Le Sénégal ouvre une nouvelle séquence de sa stratégie de réduction de la mortalité maternelle. Au cours de la dernière décennie, le ministère de la Santé et de l’Hygiène publique a profondément renforcé la santé maternelle à travers des investissements structurants. Il s’agit notamment de l’ouverture et de la réhabilitation de blocs opératoires, de l’amélioration du plateau technique et du renforcement des soins obstétricaux et néonatals d’urgence.
Ces investissements ont permis, selon la tutelle, d’infléchir la courbe de la mortalité maternelle et d’améliorer progressivement l’accès des femmes à des soins obstétricaux de qualité.
« Toutefois, à mesure que les indicateurs s’améliorent, les audits des décès maternels révèlent que les décès se concentrent désormais autour de deux complications majeures : l’hémorragie du post-partum, responsable de près de 40 % des décès maternels, et la pré-éclampsie et l’éclampsie, qui en représente environ 23 % », lit-on dans le bulletin Elan Santé rendu public mardi.
Ainsi, la tutelle reconnait que ces urgences nécessitent un diagnostic précoce et une prise en charge rapide dans les toutes premières minutes. D’ailleurs, en réponse à cette réalité, le ministère de la Santé et de l’Hygiène publique a mis en œuvre le Plan d’élimination des décès maternels évitables à travers une formation nationale consacrée à l’approche E-MOTIVE.
Accélérer les efforts d’implémentation d’intervention à haut impact
L’objectif est d’accélérer les efforts d’implémentation d’intervention à haut impact, basée sur des données probantes matérialisée par l’approche E-MOTIVE de l’OMS. C’est une stratégie de prise en charge conçue pour détecter précocement et traiter rapidement l’hémorragie du post-partum (HPP).
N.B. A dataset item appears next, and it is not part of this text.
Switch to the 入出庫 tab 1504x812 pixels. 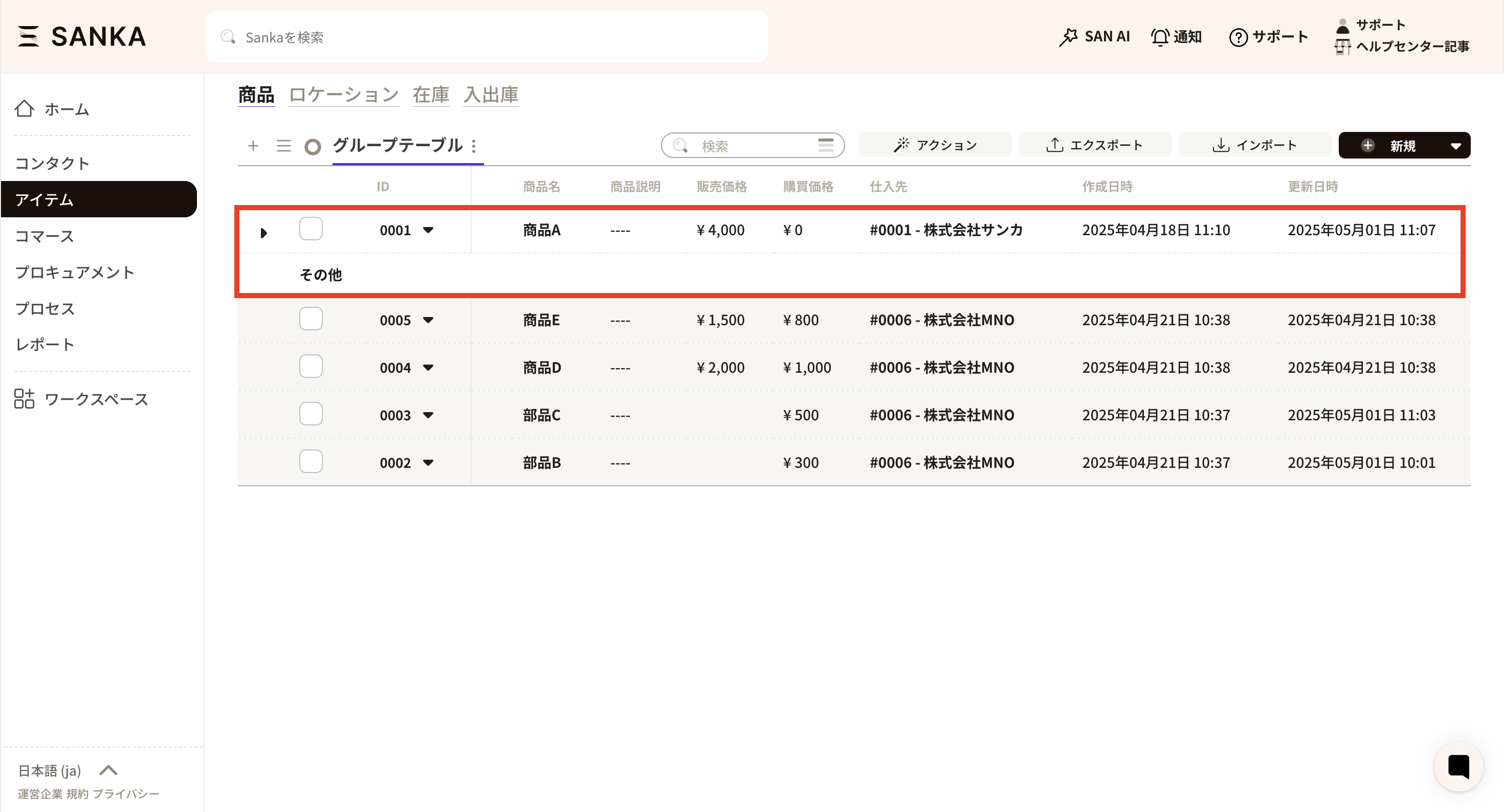491,95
Elle consiste à une série d’interventions médicales immédiates à appliquer dès le diagnostic posé.
« Cette nouvelle approche de soins impose l’introduction de produits et dispositifs innovants, ainsi que de nouveaux protocoles de soins », renseigne la tutelle.
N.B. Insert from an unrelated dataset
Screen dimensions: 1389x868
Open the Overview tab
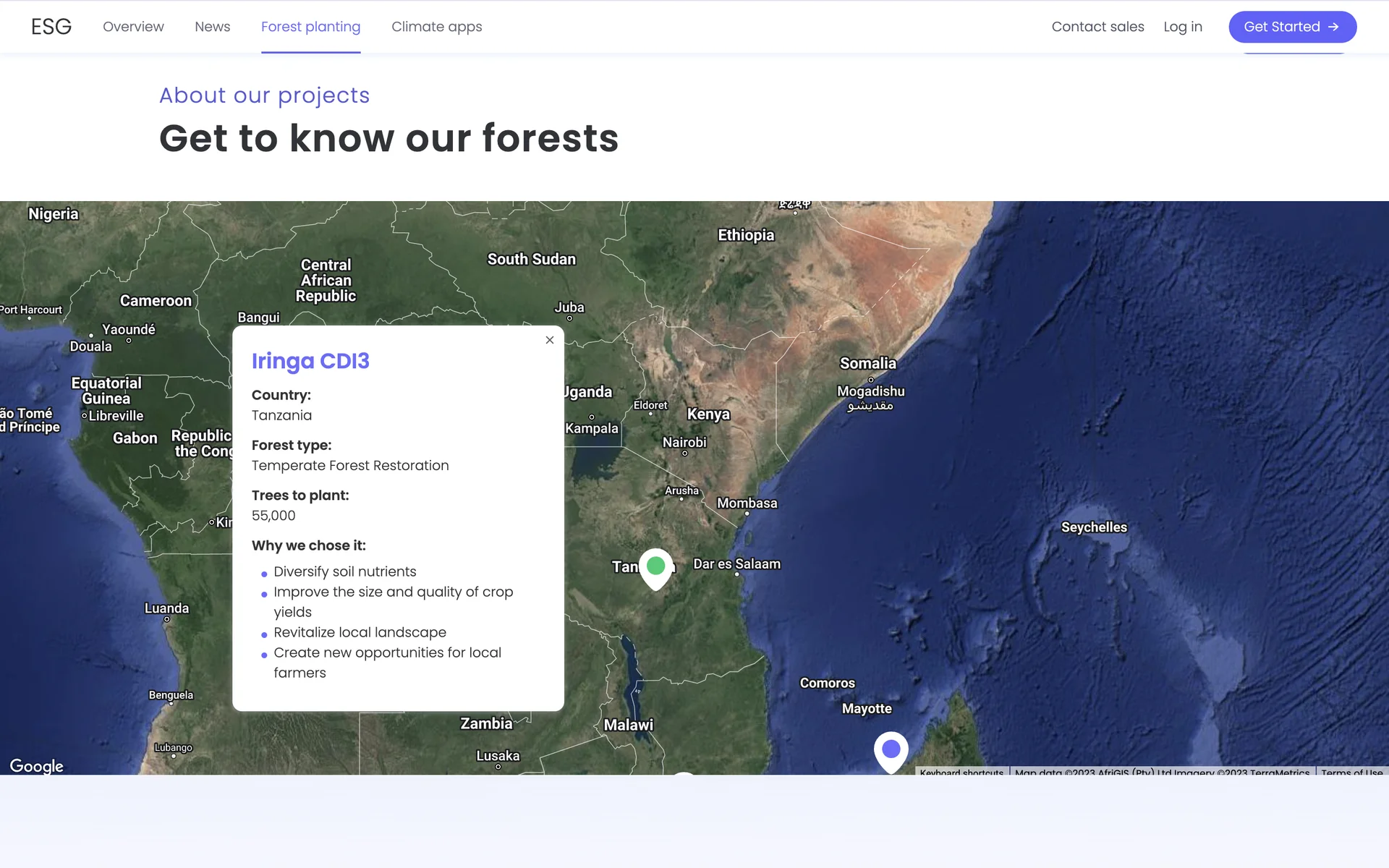pyautogui.click(x=133, y=27)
Il convient de noter que dans le cadre de cette initiative un atelier national de formation a été organisé à Dakar du 29 juin au 03 juillet 2026. Il a réuni 550 formateurs régionaux et 1.700 prestataires de santé ont été formés dans la détection précoce et prise en charge innovante.
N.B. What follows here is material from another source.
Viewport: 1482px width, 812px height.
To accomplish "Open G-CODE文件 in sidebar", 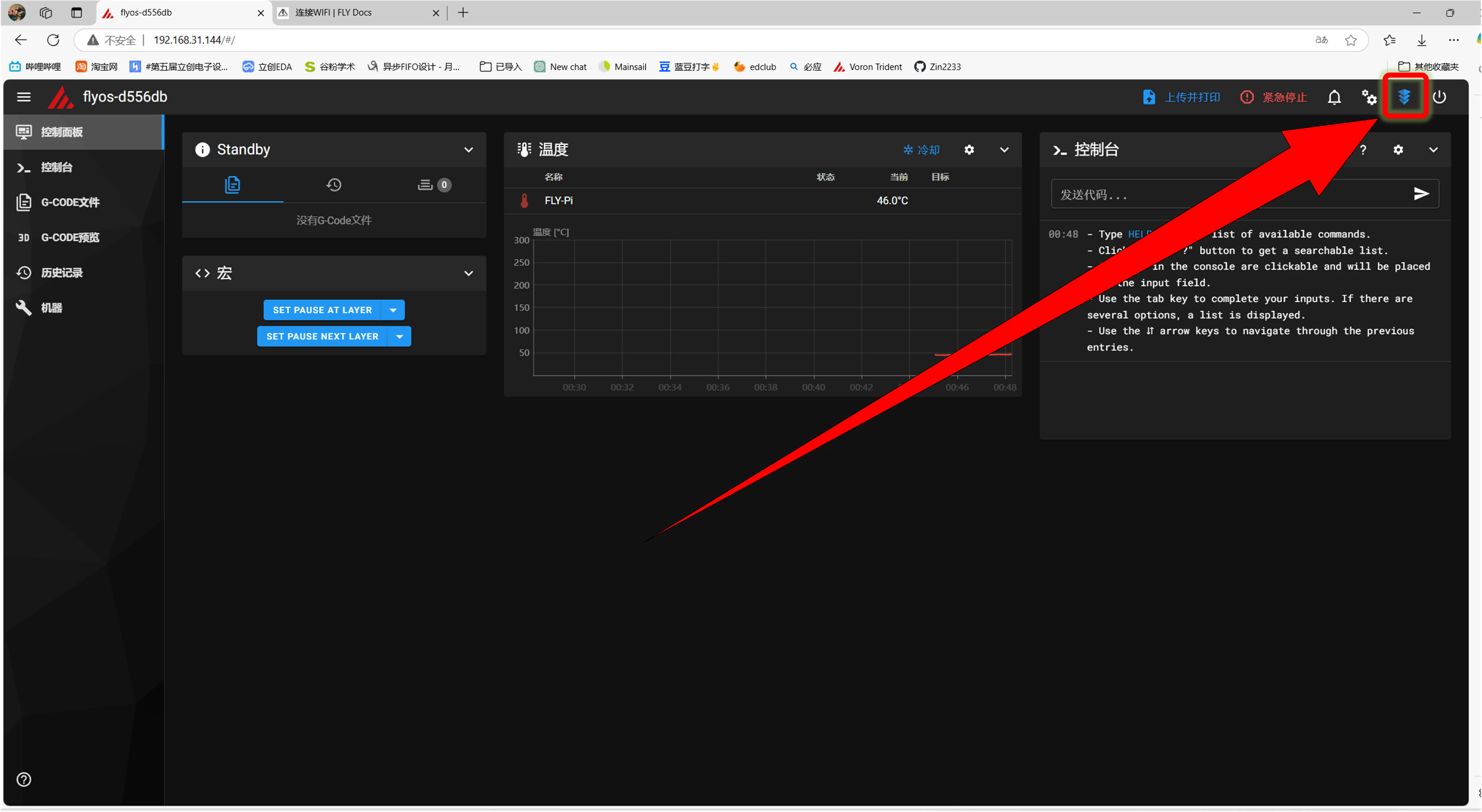I will pos(70,202).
L’objectif final est que chaque prestataire, là où il se trouve, soit capable de prévenir, de détecter précocement et de prendre en charge efficacement les principales complications obstétricales.
20 blocs opératoires ouverts à travers le pays et 14 nouveaux prévus d’ici fin 2026
Il urge aussi de relever que le système de référence et de contre-référence est également en cours de consolidation, avec l’acquisition d’ambulances et la réouverture de blocs opératoires. Au cours des deux dernières années, près de 20 blocs opératoires ont été ouverts et 14 nouveaux sont prévus d’ici fin 2026, dans l’objectif de rapprocher davantage les soins obstétricaux et néonatals des populations.
« En parallèle, les structures sanitaires seront dotées de dispositifs et médicaments essentiels, notamment les draps calibrés pour la quantification des pertes sanguines, les ballonnets intra-utérins, l’acide tranexamique et la carbétocine thermostable », indique le document.
La même source souligne qu’un dispositif de suivi post-formation est également prévu afin de garantir l’appropriation effective des compétences acquises par les professionnels de santé. L’ensemble de ces actions s’inscrit, d’après la tutelle dans une même ambition : accélérer la réduction de la mortalité maternelle et atteindre les objectifs fixés à l’horizon 2030, avec une baisse significative des décès évitables liés aux principales complications obstétricales.